Affirmed and Memorandum Opinion filed October 4, 2022.

                                      In The

                     Fourteenth Court of Appeals

                               NO. 14-21-00575-CR

                  EX PARTE MEDGER CHAUNCY DUCKENS

                    On Appeal from the 339th District Court
                            Harris County, Texas
                        Trial Court Cause No. 1688384

                   MEMORANDUM OPINION

      In this appeal from a judgment denying a pretrial application for writ of habeas
corpus, appellant Medger Chauncy Duckens contends that Penal Code section 43.26,
which criminalizes certain conduct pertaining to child pornography, is facially
overbroad and violates the free speech clauses of the United States and Texas
Constitutions. See Tex. Penal Code § 43.26; U.S. Const. amend. I; Tex. Const. art. I,
§ 8. We affirm.
                                    Background

      Penal Code section 43.26 is entitled “Possession or Promotion of Child
Pornography.” Under subsection 43.26(e), a person commits an offense if:

      (1) the person knowingly or intentionally promotes or possesses with
      intent to promote material described by Subsection (a)(1); and
      (2) the person knows that the material depicts the child as described by
      Subsection (a)(1).
Tex. Penal Code § 43.26(e). The material described in subsection (a)(1) is “visual
material that visually depicts a child younger than 18 years of age at the time the
image of the child was made who is engaging in sexual conduct, including a child
who engages in sexual conduct as a victim of an offense under Section 20A.02(a)(5),
(6), (7), or (8).” Id. § 43.26(a)(1). To “promote” the described material includes its
manufacture. Id. § 43.25(5) (defining “promote”).

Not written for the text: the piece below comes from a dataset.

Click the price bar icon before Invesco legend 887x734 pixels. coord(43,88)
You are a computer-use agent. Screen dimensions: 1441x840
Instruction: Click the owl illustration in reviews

      A Harris County grand jury indicted appellant on one count of promotion of
child pornography in violation of section 43.26(e). The indictment alleged that
appellant:

      unlawfully, intentionally and knowingly manufacture[d] visual
      material, namely manufacture[d] a digital image that visually depicts a
      child younger than eighteen years of age at the time the image was
      made, who is engaging in sexual conduct, to wit: LEWD EXHIBITION
      OF THE GENITALS, and [appellant] knew that the visual material
      depicted the child engaging in said sexual conduct.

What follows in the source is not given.